问题
I have seen:
- how do I find the closest value to a given number in an array?
- How do I find the closest array element to an arbitrary (non-member) number?.
These relate to vanilla python and not pandas.
If I have the series:
ix num
0 1
1 6
2 4
3 5
4 2
And I input 3, how can I (efficiently) find?
- The index of 3 if it is found in the series
- The index of the value below and above 3 if it is not found in the series.
Ie.
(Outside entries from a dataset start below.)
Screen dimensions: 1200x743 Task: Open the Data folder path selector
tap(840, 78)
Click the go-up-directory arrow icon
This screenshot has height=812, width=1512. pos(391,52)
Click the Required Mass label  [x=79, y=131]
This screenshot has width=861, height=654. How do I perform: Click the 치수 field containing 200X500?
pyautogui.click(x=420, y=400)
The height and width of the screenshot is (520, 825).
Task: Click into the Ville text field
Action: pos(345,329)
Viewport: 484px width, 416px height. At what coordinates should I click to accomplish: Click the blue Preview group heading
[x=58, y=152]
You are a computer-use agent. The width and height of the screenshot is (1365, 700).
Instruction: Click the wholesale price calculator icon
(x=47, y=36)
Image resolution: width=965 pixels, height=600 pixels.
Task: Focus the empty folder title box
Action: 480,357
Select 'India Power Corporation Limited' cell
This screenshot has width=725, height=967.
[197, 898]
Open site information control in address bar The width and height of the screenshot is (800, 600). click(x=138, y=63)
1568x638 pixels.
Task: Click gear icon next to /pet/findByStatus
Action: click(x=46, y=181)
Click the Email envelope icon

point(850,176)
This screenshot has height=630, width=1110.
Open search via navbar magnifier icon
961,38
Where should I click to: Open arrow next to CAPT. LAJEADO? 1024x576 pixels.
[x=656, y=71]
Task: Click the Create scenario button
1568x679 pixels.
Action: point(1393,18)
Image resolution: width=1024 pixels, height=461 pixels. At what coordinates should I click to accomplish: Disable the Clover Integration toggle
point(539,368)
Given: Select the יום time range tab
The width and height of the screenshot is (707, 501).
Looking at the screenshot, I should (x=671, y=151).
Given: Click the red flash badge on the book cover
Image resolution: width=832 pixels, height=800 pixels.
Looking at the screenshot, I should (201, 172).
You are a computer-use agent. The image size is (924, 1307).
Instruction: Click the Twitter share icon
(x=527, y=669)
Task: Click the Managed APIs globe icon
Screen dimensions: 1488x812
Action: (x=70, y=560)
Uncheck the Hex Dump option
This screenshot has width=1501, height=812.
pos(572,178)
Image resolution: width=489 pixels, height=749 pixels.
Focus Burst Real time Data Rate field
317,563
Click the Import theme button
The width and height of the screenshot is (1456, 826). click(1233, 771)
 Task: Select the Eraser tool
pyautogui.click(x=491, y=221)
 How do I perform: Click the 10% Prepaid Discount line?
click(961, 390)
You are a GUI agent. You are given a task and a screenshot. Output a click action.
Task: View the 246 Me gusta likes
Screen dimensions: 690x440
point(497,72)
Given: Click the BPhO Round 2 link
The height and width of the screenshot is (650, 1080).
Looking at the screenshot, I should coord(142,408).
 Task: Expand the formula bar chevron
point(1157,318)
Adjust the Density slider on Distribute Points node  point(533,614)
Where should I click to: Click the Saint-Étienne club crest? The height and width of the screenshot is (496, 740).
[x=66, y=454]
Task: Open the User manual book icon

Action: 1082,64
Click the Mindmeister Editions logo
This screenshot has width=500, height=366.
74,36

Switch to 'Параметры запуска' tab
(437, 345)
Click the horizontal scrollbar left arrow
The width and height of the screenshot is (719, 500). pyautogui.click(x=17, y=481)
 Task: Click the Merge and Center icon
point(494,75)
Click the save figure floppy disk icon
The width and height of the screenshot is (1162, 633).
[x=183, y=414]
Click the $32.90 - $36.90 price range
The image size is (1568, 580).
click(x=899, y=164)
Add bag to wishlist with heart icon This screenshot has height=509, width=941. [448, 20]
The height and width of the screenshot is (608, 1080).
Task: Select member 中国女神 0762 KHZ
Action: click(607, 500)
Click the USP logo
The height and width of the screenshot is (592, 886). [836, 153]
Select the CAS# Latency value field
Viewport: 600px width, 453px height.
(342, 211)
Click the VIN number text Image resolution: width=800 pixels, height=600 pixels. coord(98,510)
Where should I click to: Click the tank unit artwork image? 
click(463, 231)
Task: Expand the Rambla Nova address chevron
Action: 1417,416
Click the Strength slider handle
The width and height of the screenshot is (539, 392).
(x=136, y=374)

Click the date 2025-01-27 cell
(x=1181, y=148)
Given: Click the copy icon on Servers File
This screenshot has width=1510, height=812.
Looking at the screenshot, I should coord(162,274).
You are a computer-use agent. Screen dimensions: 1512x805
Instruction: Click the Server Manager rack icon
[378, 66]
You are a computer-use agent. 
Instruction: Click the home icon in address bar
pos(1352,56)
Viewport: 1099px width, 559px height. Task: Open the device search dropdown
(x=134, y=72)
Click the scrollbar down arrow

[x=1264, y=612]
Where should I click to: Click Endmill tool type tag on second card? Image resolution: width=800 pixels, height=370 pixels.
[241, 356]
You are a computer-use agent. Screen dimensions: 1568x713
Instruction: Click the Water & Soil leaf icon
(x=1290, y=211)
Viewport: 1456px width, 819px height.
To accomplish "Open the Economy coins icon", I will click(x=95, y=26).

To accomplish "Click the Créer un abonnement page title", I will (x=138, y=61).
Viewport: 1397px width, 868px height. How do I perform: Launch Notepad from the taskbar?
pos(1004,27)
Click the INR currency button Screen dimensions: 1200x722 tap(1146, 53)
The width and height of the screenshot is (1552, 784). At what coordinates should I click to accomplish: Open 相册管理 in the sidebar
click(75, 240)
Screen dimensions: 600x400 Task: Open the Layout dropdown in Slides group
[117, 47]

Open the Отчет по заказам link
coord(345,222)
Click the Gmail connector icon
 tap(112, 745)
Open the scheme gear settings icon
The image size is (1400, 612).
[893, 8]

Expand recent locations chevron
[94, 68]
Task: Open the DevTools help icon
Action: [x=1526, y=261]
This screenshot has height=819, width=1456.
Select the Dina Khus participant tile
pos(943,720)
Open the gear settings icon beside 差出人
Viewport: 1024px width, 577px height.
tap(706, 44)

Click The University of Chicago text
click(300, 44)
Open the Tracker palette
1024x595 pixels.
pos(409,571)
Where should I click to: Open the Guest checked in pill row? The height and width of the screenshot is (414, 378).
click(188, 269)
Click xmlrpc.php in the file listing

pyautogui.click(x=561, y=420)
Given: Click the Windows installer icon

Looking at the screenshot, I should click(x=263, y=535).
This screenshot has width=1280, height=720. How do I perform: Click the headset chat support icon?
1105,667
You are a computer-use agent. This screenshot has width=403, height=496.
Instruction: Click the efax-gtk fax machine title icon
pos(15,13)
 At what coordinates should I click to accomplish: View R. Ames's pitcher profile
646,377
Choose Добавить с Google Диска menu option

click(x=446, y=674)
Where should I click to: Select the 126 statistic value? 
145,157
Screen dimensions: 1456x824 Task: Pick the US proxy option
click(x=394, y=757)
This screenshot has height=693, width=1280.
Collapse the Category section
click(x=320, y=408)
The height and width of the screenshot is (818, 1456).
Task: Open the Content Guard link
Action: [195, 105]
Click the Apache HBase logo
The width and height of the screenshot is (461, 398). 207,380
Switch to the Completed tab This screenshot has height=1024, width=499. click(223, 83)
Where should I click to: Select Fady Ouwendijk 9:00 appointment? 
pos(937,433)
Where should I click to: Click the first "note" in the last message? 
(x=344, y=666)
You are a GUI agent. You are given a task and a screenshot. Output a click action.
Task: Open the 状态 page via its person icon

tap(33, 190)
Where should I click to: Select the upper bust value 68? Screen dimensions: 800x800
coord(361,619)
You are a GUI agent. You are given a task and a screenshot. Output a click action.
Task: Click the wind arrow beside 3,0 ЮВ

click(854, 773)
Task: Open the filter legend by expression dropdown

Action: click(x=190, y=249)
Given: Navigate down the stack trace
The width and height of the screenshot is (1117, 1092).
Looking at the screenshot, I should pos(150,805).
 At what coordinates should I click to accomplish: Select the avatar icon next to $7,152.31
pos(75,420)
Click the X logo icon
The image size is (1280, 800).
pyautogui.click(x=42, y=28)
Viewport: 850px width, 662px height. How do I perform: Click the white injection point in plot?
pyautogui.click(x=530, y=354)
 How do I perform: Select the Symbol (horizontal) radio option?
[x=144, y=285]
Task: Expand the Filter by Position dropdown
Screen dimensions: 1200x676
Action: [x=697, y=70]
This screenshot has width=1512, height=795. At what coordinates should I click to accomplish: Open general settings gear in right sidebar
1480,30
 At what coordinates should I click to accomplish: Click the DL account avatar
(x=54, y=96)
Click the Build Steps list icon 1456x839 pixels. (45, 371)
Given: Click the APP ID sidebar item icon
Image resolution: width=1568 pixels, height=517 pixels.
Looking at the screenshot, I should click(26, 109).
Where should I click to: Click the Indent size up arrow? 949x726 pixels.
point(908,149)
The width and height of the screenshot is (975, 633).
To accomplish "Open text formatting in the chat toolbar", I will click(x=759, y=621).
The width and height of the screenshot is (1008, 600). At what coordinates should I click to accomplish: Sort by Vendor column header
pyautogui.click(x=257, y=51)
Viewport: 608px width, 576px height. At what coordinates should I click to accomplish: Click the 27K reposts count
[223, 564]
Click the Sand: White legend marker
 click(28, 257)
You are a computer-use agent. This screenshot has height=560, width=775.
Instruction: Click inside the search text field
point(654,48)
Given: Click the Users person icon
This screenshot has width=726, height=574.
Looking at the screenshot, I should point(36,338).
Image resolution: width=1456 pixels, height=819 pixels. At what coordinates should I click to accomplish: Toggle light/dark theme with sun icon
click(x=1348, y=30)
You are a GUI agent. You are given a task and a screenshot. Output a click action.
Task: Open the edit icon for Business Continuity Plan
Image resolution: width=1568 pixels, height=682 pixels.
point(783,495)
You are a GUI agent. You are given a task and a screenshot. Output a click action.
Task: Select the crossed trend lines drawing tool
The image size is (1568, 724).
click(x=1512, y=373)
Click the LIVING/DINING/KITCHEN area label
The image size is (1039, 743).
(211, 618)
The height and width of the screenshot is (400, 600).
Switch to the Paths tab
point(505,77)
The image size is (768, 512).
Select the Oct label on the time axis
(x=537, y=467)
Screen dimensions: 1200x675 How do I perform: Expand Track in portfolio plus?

With the above series {1,6,4,5,2}, and input 3, I should get values (4,2) with indexes (2,4).
回答1:
You could use argsort()
like
Say, input = 3
In [198]: input = 3
In [199]: df.ix[(df['num']-input).abs().argsort()[:2]]
Out[199]:
num
2 4
4 2
df_sort
is the dataframe with 2 closest values.
In [200]: df_sort = df.ix[(df['num']-input).abs().argsort()[:2]]
For index,
In [201]: df_sort.index.tolist()
Out[201]: [2, 4]
For values,
In [202]: df_sort['num'].tolist()
Out[202]: [4, 2]
Detail, for the above solution df
was
In [197]: df
Out[197]:
num
0 1
1 6
2 4
3 5
4 2
回答2:
I recommend using iloc
in addition to John Galt's answer since this will work even with unsorted integer index, since .ix first looks at the index labels
df.iloc[(df['num']-input).abs().argsort()[:2]]
回答3:
Apart from not completely answering the question, an extra disadvantage of the other algorithms discussed here is that they have to sort the entire list. This results in a complexity of ~N log(N).
However, it is possible to achieve the same results in ~N. This approach separates the dataframe in two subsets, one smaller and one larger than the desired value. The lower neighbour is than the largest value in the smaller dataframe and vice versa for the upper neighbour.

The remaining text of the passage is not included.